Er macht sich seit Langem für die Erforschung und Überprüfung tibetischer Heilmittel nach modernen westlichen Maßstäben stark. "Ich glaube, das tibetische Medizinsystem kann einen Beitrag zum Wohlergehen aller Menschen leisten."

Das glauben auch heimische Schulmediziner. "Die Wirkung des nun zugelassenen Padma Circosan ist im Labor nachweisbar", sagt der Gefäßchirurg Klaus Mayer aus Wolfsberg, Kärnten. "Es greift sichtbar an jenen Stellen ein, wo Gefäßverkalk­ungen auftreten und verhindert diese auch." Er setzt es ebenso bei anderen chronischen Entzündungen ein: "Überall dort, wo das Immunsystem aufgebaut werden muss."

Ähnliches erlebt auch Apotheker Gunther Wenninger-Weinzierl aus Bad Schallerbach. "Bei speziellen Durchblutungsstörungen bietet die Schulmedizin wenig. Wir kombinieren mit tibetischer Medizin." Gerade für die Prävention sei diese hilfreich. "Das zugelassene Arzneimittel ist auch ein hochpotentes Antioxidans, weil es zellregenerierend wirkt. Das verkürzt etwa bei Sportlern die Erholungszeiten." Ein anderes Mittel – das allerdings derzeit als Nahrungsergänzungsmittel deklariert ist – empfiehlt er zur Leberregeneration.

Ganzheitlicher Ansatz

Warum das in sich geschlossene, 1200 Jahre alte Heilsystem hierzulande auf dem Vormarsch ist, überrascht ihn nicht. "Es ist ein ganzheitliches System mit vielem, das im Westen verloren ging. Berühren, Beobachten und Befragen sind wichtig, um als Mensch wahrgenommen zu werden." Psychiater Jens Tönnemann von der Akademie für Traditionelle Tibetische Medizin (ATTM) schätzt den "stufenweisen Behandlungsansatz". Bevor überhaupt Kräuterrezepturen eingesetzt werden, setze man in Tibet auf Änderung der Ernährung und des Lebensstils.

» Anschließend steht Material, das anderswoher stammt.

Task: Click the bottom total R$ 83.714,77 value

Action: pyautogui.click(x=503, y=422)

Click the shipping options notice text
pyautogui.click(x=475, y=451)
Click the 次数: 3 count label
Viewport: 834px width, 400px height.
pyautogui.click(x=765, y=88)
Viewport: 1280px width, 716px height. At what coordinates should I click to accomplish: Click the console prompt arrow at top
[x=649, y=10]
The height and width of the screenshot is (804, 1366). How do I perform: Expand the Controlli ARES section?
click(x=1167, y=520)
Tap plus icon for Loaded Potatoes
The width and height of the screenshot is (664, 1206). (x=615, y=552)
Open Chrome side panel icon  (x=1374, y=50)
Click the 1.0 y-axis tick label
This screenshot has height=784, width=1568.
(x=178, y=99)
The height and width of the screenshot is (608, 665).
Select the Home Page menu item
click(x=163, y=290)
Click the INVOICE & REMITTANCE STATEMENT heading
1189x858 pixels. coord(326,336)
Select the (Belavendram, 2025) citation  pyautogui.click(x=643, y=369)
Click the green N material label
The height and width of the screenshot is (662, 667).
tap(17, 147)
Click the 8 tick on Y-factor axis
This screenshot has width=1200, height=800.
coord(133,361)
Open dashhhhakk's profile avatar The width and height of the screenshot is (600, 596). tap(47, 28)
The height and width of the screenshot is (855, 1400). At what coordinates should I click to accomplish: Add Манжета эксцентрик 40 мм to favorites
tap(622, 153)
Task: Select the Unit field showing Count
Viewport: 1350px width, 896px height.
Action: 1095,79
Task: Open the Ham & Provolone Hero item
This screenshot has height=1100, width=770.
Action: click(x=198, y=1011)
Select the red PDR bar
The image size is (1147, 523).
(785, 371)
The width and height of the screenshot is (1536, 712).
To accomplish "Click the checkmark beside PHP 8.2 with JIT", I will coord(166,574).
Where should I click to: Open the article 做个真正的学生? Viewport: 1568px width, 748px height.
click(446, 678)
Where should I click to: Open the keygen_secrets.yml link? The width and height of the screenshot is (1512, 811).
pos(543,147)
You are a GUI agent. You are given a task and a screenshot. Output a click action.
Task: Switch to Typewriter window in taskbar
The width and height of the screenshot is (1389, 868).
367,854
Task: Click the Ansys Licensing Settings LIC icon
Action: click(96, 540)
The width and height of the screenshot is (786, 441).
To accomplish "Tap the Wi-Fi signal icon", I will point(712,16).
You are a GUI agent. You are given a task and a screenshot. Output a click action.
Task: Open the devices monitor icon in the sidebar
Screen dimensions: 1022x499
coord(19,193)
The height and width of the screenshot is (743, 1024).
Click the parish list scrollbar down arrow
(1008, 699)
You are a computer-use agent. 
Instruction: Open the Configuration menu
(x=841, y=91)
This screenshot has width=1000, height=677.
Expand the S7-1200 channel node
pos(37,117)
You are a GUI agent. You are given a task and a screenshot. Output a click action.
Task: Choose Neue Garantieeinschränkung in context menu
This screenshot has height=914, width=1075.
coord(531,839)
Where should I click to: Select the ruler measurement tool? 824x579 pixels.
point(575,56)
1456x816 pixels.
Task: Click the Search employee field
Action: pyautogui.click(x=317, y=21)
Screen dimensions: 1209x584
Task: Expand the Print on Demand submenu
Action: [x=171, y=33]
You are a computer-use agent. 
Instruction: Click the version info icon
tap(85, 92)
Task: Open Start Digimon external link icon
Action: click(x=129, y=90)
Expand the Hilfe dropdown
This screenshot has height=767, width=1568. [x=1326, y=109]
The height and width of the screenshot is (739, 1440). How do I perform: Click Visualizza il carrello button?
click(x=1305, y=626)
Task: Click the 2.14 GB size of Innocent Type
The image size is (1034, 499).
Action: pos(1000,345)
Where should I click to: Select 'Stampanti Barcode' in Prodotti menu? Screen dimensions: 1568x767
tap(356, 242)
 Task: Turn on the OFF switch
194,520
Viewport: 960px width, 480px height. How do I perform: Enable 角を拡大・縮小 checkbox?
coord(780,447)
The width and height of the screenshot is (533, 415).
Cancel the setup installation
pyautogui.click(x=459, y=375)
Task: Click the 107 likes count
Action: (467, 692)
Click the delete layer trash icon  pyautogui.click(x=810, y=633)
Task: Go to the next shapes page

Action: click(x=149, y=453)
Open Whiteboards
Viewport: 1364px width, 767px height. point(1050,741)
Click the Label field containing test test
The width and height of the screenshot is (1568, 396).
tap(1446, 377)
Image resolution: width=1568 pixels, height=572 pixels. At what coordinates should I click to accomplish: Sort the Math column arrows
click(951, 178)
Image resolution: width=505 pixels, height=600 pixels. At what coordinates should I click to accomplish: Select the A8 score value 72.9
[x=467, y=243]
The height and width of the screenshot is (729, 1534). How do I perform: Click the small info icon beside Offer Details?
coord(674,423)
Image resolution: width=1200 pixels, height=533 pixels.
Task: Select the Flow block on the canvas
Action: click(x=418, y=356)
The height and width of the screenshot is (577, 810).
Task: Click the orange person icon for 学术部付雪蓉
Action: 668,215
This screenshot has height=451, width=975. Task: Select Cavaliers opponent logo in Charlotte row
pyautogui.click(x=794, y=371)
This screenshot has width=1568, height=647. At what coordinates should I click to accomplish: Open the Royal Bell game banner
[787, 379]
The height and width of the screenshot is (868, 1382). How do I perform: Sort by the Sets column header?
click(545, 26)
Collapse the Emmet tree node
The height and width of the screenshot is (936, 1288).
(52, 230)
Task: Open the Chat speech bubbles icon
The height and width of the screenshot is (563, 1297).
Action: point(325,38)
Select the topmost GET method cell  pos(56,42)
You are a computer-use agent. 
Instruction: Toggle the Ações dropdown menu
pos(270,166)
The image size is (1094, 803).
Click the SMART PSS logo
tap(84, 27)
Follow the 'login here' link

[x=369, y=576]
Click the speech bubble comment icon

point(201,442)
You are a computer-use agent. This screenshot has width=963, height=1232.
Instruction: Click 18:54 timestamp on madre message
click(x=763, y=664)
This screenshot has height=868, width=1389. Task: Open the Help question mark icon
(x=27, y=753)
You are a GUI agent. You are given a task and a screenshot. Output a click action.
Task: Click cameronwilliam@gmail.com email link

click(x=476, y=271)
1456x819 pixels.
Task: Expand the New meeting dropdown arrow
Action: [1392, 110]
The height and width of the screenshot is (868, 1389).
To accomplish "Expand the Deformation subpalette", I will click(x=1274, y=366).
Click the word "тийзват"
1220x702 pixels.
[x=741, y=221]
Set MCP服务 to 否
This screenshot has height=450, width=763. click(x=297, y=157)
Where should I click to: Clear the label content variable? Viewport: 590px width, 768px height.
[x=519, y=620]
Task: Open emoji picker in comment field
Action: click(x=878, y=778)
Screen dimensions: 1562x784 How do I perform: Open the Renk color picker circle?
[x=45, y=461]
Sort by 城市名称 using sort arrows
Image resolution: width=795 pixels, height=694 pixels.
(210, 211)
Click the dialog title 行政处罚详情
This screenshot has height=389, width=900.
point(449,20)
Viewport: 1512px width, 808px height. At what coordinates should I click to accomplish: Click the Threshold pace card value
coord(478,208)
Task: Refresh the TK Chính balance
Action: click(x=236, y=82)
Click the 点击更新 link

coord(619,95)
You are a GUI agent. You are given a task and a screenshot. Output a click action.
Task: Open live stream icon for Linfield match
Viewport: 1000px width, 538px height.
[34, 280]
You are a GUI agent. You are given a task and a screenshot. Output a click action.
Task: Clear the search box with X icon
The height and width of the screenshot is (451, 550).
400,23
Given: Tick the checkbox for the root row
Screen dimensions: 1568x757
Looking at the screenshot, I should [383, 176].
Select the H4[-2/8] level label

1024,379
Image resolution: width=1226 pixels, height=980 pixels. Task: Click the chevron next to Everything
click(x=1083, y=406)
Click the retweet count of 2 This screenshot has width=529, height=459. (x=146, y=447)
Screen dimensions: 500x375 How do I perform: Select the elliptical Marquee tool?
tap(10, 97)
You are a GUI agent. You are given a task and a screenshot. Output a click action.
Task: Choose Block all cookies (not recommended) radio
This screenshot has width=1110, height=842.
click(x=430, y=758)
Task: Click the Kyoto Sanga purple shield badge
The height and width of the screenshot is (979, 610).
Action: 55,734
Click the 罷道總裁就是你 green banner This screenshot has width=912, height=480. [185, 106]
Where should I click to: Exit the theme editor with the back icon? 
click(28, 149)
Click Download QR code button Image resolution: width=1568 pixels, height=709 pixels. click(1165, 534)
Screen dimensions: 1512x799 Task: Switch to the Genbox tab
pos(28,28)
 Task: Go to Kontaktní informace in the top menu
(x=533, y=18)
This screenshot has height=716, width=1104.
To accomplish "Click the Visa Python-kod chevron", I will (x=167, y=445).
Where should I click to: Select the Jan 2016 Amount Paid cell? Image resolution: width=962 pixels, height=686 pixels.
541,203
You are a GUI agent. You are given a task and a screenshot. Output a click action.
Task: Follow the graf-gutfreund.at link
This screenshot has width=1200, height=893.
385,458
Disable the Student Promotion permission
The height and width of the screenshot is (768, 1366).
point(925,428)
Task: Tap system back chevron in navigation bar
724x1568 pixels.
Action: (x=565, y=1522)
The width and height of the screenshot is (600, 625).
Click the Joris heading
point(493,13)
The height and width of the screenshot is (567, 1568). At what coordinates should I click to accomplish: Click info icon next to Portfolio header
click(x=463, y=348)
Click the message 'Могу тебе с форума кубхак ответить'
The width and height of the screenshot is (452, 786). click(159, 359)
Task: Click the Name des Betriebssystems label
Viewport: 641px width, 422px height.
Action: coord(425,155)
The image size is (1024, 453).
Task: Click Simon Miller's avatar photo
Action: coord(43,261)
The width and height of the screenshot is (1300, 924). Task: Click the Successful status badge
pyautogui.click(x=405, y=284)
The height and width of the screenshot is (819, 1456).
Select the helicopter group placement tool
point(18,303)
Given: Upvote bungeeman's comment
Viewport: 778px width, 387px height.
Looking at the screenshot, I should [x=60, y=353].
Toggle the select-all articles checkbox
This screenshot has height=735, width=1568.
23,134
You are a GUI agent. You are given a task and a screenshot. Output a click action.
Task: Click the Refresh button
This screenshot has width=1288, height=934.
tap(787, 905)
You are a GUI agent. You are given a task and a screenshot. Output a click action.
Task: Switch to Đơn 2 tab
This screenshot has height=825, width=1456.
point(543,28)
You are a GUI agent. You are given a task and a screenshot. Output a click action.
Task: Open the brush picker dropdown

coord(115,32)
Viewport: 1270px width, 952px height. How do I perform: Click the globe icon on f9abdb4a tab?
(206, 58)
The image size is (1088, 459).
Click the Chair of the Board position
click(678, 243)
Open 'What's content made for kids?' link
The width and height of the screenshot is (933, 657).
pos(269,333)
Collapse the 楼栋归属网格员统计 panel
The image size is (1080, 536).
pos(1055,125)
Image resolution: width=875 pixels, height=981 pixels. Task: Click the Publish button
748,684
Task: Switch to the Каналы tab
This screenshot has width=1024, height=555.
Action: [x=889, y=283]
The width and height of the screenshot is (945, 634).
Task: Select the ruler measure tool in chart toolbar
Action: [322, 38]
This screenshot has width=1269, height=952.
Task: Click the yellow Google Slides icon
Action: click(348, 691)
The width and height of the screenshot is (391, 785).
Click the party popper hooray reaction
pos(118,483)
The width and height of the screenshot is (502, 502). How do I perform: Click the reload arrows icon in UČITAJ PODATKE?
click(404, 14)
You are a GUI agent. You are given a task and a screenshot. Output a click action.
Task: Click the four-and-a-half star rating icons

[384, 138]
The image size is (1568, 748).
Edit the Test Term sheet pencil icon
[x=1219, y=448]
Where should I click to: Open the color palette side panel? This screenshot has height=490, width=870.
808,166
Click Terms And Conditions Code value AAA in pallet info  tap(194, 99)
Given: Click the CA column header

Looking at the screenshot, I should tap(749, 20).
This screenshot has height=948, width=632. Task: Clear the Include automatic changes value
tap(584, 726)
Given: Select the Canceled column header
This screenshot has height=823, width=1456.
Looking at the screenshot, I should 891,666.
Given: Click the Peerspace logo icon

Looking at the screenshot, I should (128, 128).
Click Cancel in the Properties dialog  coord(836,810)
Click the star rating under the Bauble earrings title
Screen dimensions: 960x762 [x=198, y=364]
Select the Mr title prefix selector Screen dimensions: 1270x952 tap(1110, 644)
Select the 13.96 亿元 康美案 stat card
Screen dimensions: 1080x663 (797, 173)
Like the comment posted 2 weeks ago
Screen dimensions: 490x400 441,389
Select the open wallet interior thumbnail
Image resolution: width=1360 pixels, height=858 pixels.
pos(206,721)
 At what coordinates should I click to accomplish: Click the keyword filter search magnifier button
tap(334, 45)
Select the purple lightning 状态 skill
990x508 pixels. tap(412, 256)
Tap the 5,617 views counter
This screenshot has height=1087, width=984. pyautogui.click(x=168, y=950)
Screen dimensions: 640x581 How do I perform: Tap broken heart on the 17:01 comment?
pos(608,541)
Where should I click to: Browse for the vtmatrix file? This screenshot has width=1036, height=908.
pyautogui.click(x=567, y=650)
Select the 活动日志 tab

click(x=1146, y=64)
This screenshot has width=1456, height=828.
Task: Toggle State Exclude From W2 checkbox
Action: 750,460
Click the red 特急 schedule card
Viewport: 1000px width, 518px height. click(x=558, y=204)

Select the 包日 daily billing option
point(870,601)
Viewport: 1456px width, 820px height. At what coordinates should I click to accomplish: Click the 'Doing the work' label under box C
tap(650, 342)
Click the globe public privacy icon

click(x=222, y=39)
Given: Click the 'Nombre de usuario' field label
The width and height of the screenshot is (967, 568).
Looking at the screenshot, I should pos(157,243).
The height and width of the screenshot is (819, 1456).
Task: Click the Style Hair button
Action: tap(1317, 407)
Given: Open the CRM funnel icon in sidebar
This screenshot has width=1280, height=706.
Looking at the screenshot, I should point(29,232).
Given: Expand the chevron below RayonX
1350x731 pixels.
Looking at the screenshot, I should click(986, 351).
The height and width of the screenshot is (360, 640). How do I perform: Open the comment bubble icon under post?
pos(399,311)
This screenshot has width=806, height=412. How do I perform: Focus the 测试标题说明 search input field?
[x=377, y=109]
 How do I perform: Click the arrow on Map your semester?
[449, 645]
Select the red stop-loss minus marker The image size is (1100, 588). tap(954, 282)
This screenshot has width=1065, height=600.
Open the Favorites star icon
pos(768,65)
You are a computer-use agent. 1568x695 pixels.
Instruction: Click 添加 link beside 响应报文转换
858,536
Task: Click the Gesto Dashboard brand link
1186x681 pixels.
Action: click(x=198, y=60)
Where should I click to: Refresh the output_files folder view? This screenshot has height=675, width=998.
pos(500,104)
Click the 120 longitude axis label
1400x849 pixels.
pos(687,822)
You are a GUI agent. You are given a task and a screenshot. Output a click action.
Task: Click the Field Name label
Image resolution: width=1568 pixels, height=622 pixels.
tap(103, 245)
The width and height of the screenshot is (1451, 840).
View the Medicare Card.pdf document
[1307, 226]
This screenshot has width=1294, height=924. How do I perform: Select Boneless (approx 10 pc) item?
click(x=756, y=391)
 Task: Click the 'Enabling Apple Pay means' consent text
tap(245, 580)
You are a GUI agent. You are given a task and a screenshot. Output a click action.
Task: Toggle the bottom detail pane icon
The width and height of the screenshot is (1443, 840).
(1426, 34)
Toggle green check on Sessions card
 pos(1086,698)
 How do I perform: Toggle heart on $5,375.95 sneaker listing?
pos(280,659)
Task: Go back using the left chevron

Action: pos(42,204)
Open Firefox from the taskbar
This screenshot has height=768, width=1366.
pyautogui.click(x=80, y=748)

Gefäßmediziner Mayer: "Viele sehen es als Vorteil, keine chemischen Substanzen zu sich zu nehmen." Ihn fasziniert, dass die Arzneien zum Großteil schon vor Jahrhunderten entwickelt und seither unverändert angewendet werden. "Jedem Wirkstoff sind bestimmte Eigenschaften zugeordnet. Nach diesen werden sie kombiniert und für die jeweiligen Anforderungen zusammengestellt." Die Arzneien werden aus echten Pflanzenteilen (nicht Extrakten) hergestellt. "Ein Drittel betrifft die Hauptwirkung, ein Drittel unterstützt diese und ein Drittel bekämpft etwaige Nebenwirkungen der Kräuter."

Manchmal führt jedoch kein Weg an der Schulmedizin vorbei. Tönnemann: "Akut- und Notfallmedizin sind wohl nicht so sehr das Einsatzgebiet der TTM. Aber in vielen Bereichen ist sie eine wertvolle Ergänzung, ein hoch qualifiziertes Nebeneinander verschiedener Methoden."

Der Handel mit den Heilkräutern blüht

Die Pflanzenheilkunde (Phytotherapie) ist im Umbruch: "China steckt irrsinnig viel Geld und Manpower in Erforschung und Produktion von TCM-Mitteln, um sie in Europa und den USA auf den Markt zu bringen", sagte am Mittwoch Brigitte Kopp vom Institut für Pharmakognosie der Universität Wien im Vorfeld einer internationalen Tagung.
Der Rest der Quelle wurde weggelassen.